> **Task details**: Below are records; extract exactly the lines from the one containing "You are a GUI" through the last, both included, and keep the pictures out.

◇ ◇ ◇

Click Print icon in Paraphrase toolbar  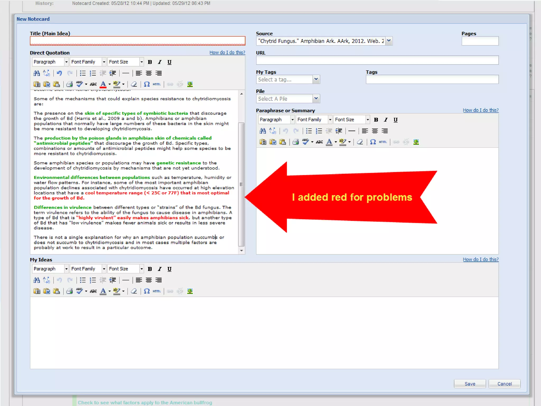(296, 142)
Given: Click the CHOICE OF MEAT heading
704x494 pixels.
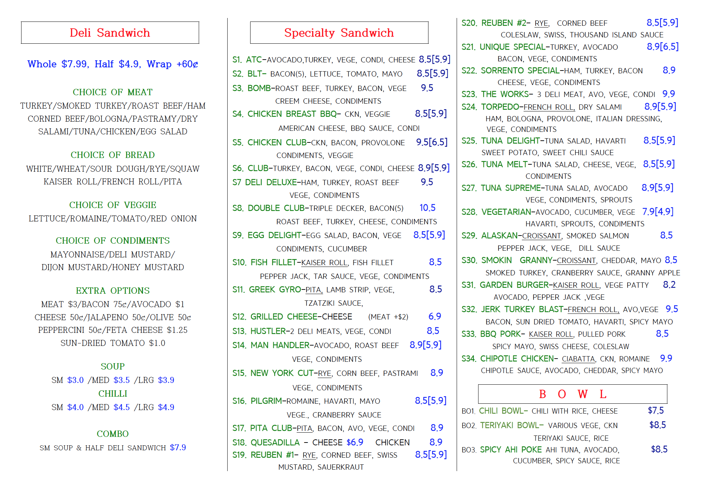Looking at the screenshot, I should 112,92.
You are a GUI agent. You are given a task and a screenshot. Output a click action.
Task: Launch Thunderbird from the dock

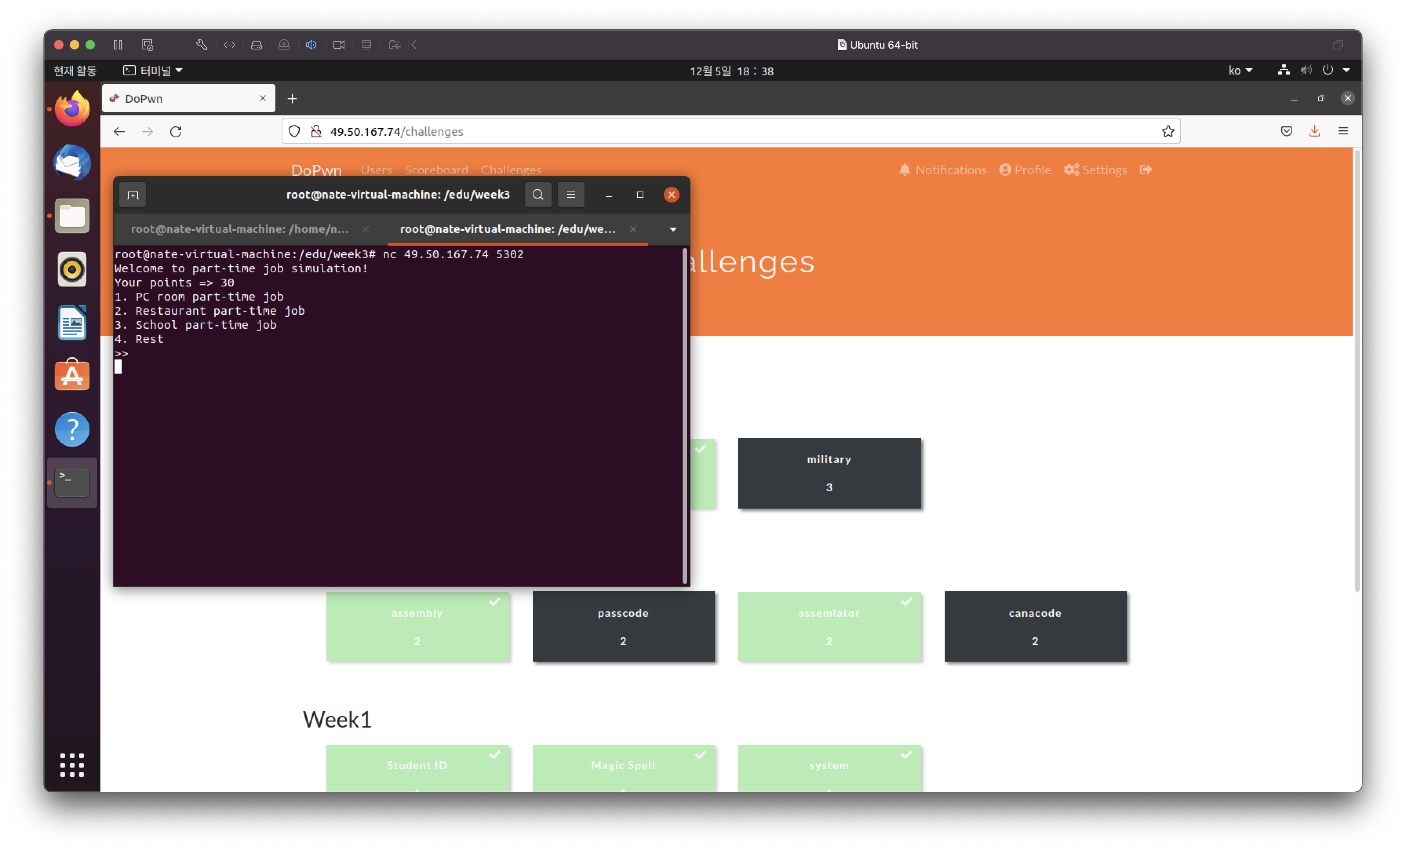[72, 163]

◇ ◇ ◇

> **Output below**:
You are a GUI agent. You are given a task and a screenshot. Output a click action.
Task: Launch Thunderbird from the dock

[72, 163]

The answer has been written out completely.